Assignment: Search through the entries for the word "icon" and copy every line that has it.

Records supplied:

-- Opening Marker --

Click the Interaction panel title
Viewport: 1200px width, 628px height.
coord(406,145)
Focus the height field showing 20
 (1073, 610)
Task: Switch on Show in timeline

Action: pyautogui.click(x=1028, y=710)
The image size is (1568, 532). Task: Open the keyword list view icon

-- Closing Marker --
-- Opening Marker --

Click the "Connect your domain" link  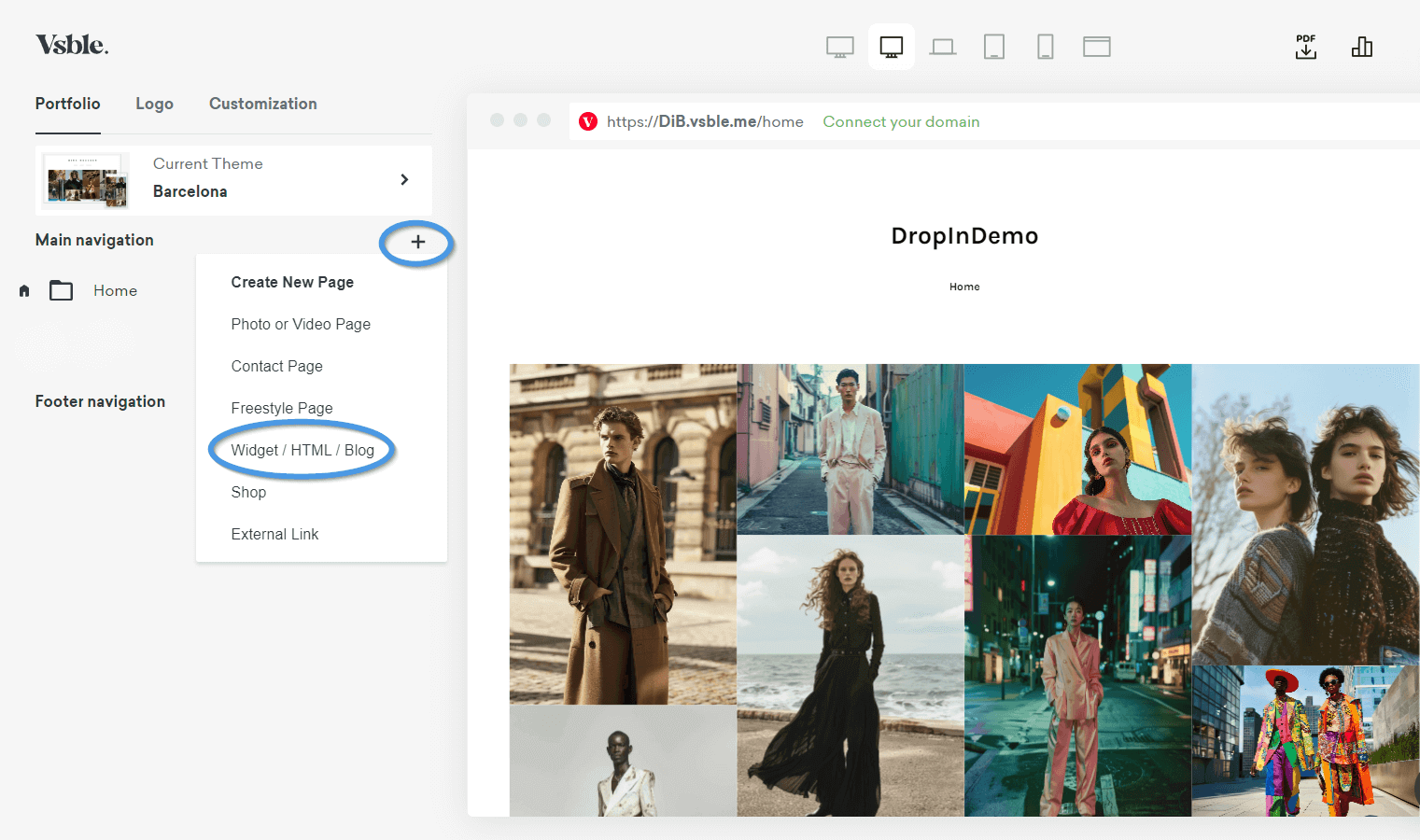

-- Closing Marker --
-- Opening Marker --

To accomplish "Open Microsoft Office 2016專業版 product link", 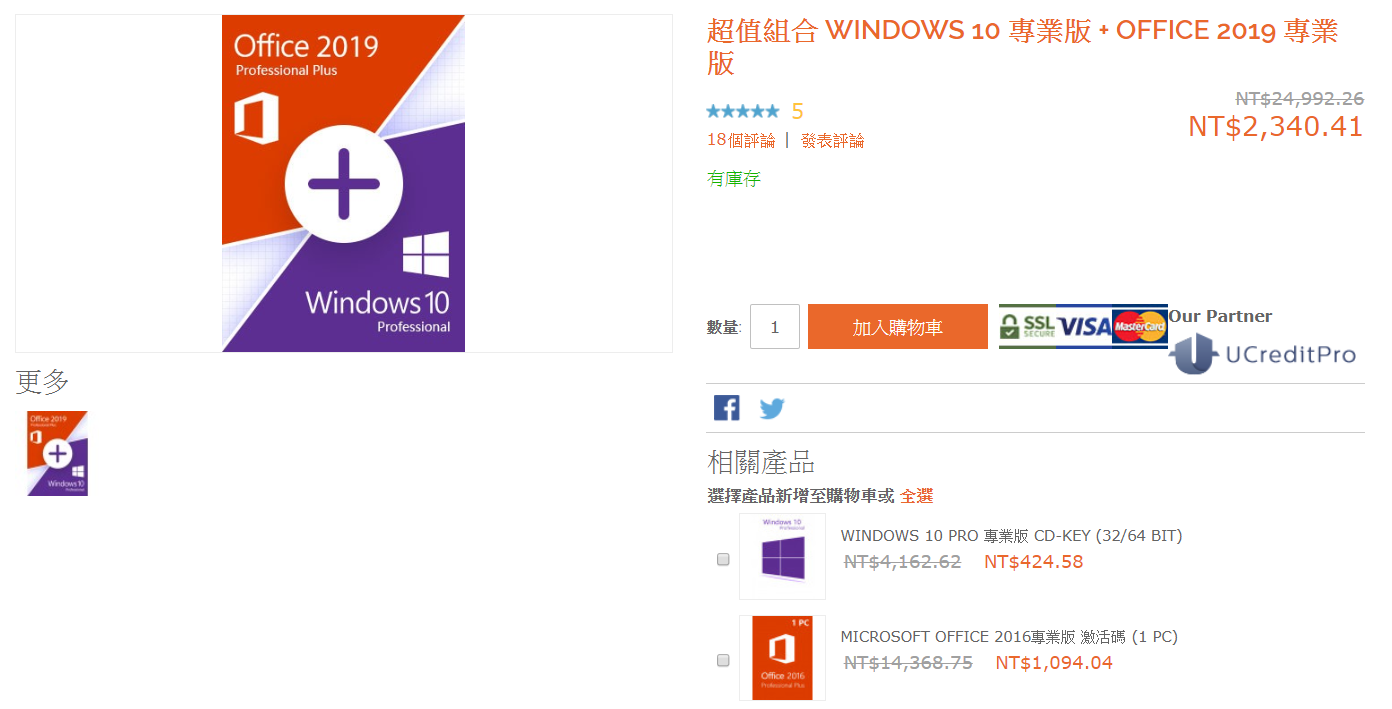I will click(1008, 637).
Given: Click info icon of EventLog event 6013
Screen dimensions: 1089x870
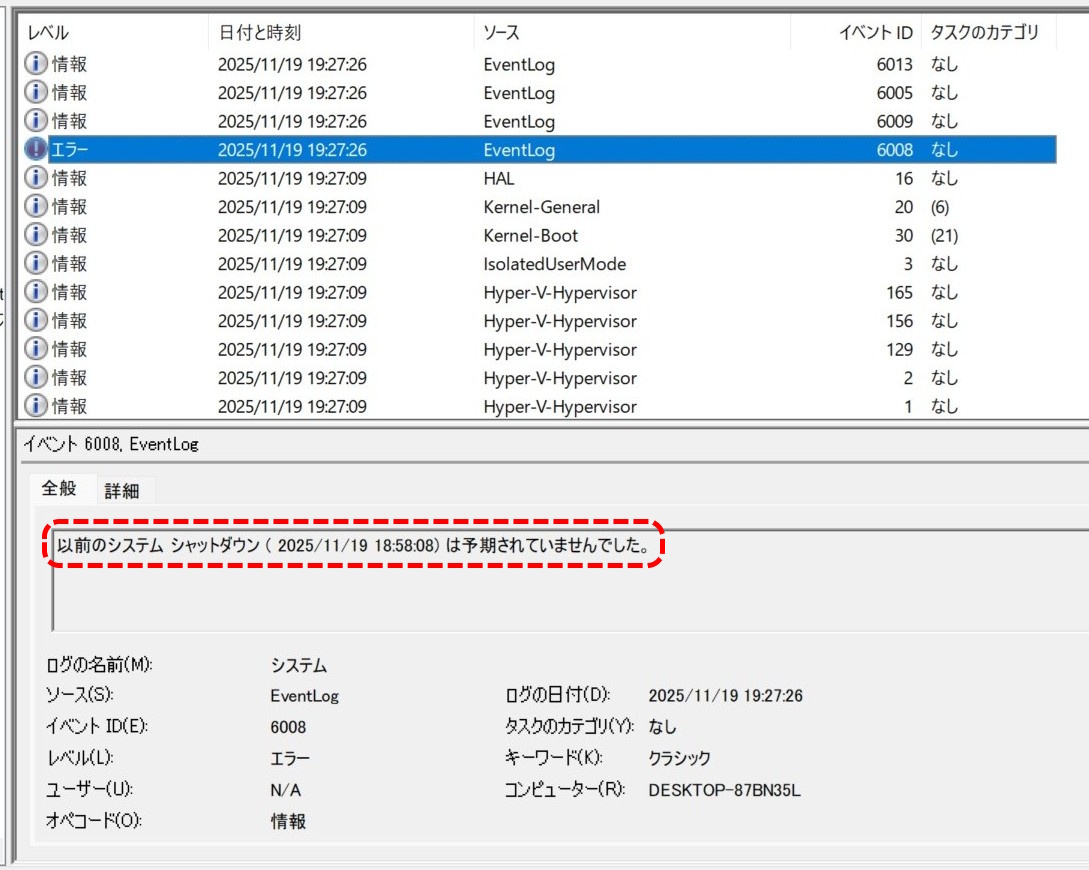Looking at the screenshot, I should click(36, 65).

-- Closing Marker --

Response below:
The image size is (1568, 532). Task: Open the keyword list view icon
Given: Click info icon of EventLog event 6013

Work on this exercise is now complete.